(INSTRUCTIONS FOR THE TASK): Only these lines of the data below are wanted: the one with "Image resolution: width=2140", the one with "Given: Click the openHAB app icon", and any lines between them, each repeated exactly.

(EXERCISE INPUTS):
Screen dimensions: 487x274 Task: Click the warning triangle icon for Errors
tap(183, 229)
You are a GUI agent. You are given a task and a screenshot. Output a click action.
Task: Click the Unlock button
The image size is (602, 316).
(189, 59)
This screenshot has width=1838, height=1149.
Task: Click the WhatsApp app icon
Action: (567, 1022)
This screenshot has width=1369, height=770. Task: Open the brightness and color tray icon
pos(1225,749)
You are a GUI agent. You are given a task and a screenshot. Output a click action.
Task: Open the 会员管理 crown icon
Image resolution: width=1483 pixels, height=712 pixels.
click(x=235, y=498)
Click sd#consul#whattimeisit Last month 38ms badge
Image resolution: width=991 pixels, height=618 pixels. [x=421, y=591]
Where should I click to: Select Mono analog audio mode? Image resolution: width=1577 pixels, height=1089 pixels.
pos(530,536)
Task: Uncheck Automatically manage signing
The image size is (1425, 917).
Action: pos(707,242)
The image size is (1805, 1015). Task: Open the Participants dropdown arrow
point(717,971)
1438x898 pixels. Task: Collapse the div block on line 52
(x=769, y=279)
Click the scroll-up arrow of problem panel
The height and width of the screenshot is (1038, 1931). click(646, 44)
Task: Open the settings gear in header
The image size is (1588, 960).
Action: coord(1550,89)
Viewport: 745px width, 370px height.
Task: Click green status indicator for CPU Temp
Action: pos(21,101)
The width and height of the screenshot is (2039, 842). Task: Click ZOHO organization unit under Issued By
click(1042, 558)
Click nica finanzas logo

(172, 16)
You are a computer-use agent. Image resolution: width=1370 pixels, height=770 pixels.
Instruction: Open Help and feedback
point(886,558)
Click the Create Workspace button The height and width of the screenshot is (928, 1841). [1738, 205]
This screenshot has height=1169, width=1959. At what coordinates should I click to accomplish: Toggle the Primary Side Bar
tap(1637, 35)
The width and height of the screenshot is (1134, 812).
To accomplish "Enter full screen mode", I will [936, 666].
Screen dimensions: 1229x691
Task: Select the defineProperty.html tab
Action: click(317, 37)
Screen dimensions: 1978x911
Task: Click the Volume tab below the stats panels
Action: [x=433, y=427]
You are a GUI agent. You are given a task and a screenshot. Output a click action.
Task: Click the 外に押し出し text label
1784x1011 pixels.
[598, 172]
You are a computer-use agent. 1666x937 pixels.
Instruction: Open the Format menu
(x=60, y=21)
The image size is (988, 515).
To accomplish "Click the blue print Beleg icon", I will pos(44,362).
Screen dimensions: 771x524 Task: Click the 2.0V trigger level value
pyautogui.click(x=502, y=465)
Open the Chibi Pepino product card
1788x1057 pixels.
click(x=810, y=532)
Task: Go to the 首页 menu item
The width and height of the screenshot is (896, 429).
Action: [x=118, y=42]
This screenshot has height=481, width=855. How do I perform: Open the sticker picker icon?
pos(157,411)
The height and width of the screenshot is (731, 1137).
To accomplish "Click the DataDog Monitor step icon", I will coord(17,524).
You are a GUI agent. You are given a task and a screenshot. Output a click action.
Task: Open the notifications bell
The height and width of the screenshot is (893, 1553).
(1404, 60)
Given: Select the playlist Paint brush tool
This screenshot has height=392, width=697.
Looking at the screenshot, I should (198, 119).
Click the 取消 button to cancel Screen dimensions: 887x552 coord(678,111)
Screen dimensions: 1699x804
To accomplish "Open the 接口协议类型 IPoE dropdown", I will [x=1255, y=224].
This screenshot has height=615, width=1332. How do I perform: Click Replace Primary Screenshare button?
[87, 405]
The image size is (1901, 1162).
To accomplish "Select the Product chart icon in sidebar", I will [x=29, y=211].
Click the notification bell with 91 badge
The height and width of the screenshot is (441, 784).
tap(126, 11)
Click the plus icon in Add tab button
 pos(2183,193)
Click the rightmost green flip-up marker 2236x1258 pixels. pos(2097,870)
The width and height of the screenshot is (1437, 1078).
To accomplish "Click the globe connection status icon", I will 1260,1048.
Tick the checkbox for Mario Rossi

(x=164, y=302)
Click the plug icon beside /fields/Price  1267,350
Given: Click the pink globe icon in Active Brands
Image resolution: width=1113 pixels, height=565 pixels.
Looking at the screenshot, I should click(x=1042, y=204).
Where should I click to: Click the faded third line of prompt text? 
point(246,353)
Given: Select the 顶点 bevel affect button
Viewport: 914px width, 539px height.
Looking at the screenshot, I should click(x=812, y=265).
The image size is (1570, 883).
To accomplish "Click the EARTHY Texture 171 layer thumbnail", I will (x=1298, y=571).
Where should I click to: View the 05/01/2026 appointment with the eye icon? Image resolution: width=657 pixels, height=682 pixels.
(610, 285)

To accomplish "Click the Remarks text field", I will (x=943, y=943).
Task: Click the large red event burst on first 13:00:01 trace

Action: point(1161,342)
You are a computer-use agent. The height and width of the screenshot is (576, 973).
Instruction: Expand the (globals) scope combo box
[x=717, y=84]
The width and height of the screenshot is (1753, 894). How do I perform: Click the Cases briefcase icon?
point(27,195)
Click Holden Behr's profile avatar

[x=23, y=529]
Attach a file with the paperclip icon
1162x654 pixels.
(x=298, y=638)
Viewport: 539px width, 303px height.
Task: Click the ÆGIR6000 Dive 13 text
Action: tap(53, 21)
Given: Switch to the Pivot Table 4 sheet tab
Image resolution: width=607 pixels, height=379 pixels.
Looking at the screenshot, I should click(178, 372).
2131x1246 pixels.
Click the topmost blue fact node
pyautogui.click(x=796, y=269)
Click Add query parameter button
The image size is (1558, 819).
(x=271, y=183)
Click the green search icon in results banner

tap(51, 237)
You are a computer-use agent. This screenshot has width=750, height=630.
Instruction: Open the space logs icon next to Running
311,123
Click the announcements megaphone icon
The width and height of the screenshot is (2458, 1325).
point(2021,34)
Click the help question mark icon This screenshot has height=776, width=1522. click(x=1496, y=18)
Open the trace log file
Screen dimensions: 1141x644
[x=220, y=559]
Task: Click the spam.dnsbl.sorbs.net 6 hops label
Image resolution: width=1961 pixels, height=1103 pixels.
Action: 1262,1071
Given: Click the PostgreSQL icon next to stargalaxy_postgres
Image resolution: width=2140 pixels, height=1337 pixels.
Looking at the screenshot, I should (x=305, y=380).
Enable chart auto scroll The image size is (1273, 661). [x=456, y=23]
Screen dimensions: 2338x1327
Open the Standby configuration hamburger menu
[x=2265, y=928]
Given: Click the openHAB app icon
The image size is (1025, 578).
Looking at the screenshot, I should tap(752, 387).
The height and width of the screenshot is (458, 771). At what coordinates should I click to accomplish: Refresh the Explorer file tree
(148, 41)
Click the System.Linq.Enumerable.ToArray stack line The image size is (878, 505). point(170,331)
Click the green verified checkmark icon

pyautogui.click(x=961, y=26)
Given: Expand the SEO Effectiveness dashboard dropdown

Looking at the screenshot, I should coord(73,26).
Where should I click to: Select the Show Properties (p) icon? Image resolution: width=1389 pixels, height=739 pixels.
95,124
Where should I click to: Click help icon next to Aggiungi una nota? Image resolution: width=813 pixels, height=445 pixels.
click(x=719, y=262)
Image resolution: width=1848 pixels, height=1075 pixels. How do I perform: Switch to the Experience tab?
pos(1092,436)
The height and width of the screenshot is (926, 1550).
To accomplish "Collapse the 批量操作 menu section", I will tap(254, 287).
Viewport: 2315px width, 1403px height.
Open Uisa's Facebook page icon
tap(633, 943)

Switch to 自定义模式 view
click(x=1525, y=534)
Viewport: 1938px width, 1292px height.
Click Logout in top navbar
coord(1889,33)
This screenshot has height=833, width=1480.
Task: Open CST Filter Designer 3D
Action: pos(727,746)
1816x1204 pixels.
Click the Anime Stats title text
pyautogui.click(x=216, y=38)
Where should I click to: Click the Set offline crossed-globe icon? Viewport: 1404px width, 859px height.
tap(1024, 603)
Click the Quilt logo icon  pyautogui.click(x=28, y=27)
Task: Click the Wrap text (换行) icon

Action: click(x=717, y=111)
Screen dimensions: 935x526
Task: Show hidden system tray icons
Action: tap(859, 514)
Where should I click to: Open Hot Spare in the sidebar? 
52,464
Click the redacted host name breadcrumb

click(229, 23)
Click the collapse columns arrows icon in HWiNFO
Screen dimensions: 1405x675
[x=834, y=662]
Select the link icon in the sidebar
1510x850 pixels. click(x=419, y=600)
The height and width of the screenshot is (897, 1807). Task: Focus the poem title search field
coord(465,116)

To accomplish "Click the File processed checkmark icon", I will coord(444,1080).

(TASK OUTPUT):
Image resolution: width=2140 pixels, height=1337 pixels.
Looking at the screenshot, I should (x=305, y=380).
Enable chart auto scroll The image size is (1273, 661). [x=456, y=23]
Screen dimensions: 2338x1327
Open the Standby configuration hamburger menu
[x=2265, y=928]
Given: Click the openHAB app icon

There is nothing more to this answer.